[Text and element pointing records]
════════════════

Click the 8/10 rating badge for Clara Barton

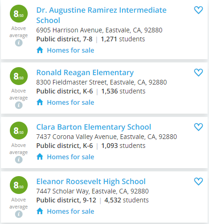(x=19, y=131)
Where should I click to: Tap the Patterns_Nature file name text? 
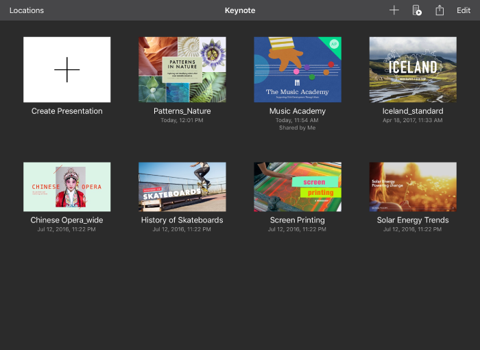click(182, 111)
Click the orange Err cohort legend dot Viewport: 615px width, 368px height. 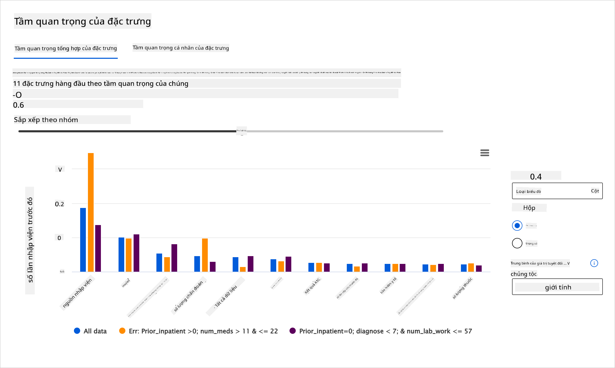[x=122, y=331]
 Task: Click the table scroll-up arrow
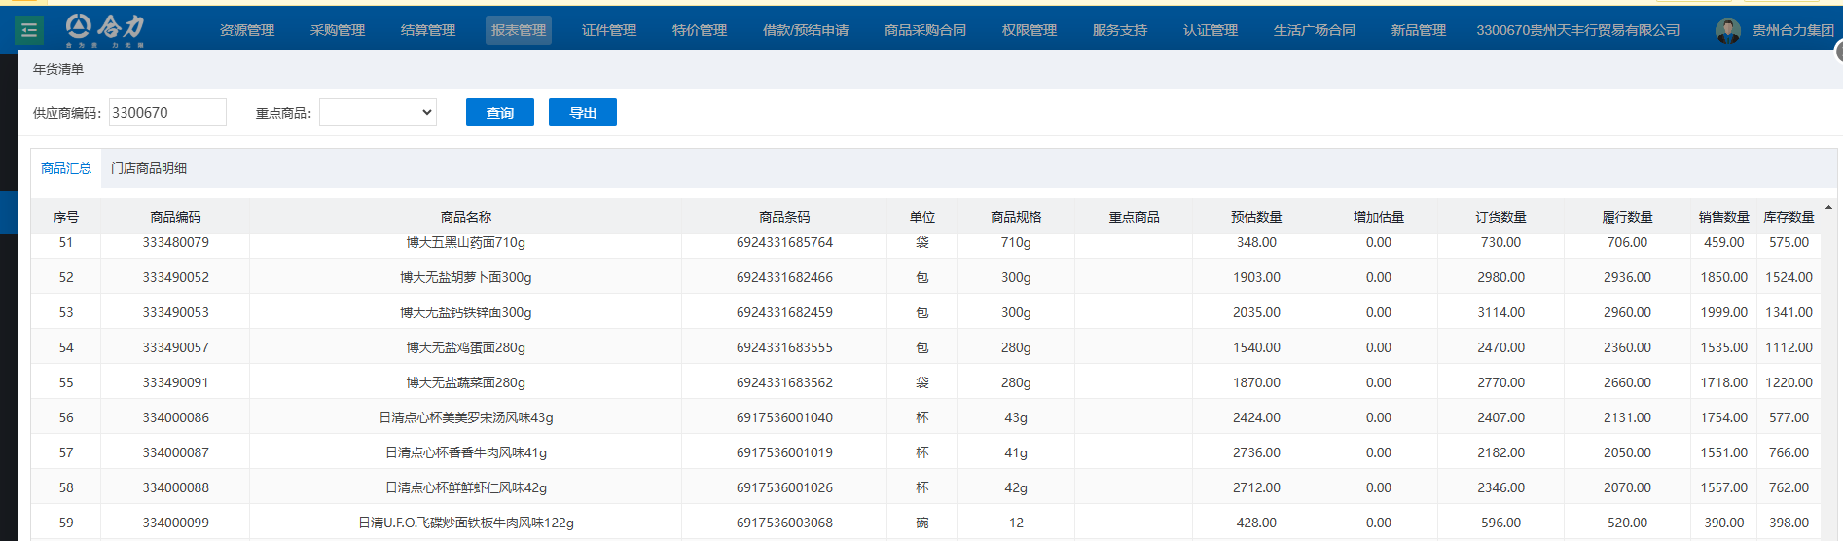pyautogui.click(x=1828, y=208)
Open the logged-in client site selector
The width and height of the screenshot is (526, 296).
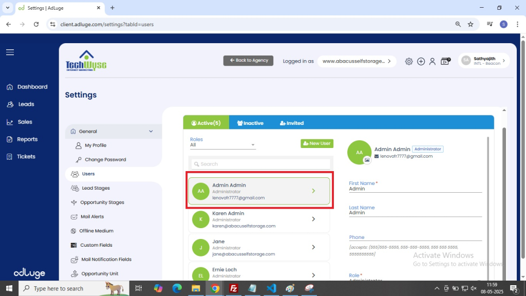pyautogui.click(x=356, y=61)
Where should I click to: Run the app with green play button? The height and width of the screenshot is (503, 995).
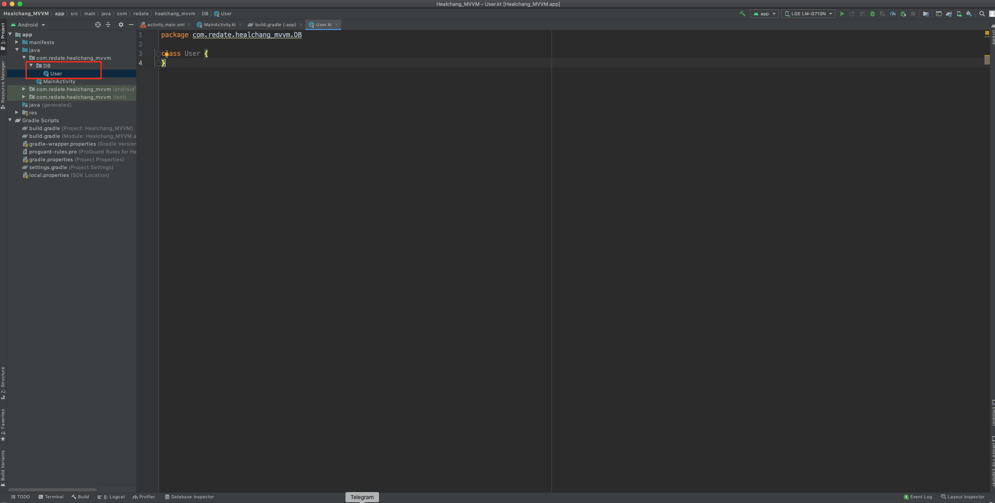pyautogui.click(x=842, y=14)
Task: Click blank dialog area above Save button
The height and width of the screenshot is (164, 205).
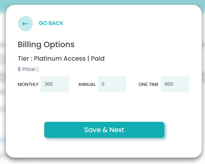Action: pyautogui.click(x=103, y=108)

════════════════

Copy out the lines above, starting at the one containing "Open the logged-in client site selector" and ending at the last of them. Leave the pictures out of your copy.

WRITTEN SOLUTION =>
Open the logged-in client site selector
The width and height of the screenshot is (526, 296).
pyautogui.click(x=356, y=61)
Where should I click to: Run the app with green play button? The height and width of the screenshot is (503, 995).
pyautogui.click(x=842, y=14)
Task: Click blank dialog area above Save button
The height and width of the screenshot is (164, 205).
Action: pyautogui.click(x=103, y=108)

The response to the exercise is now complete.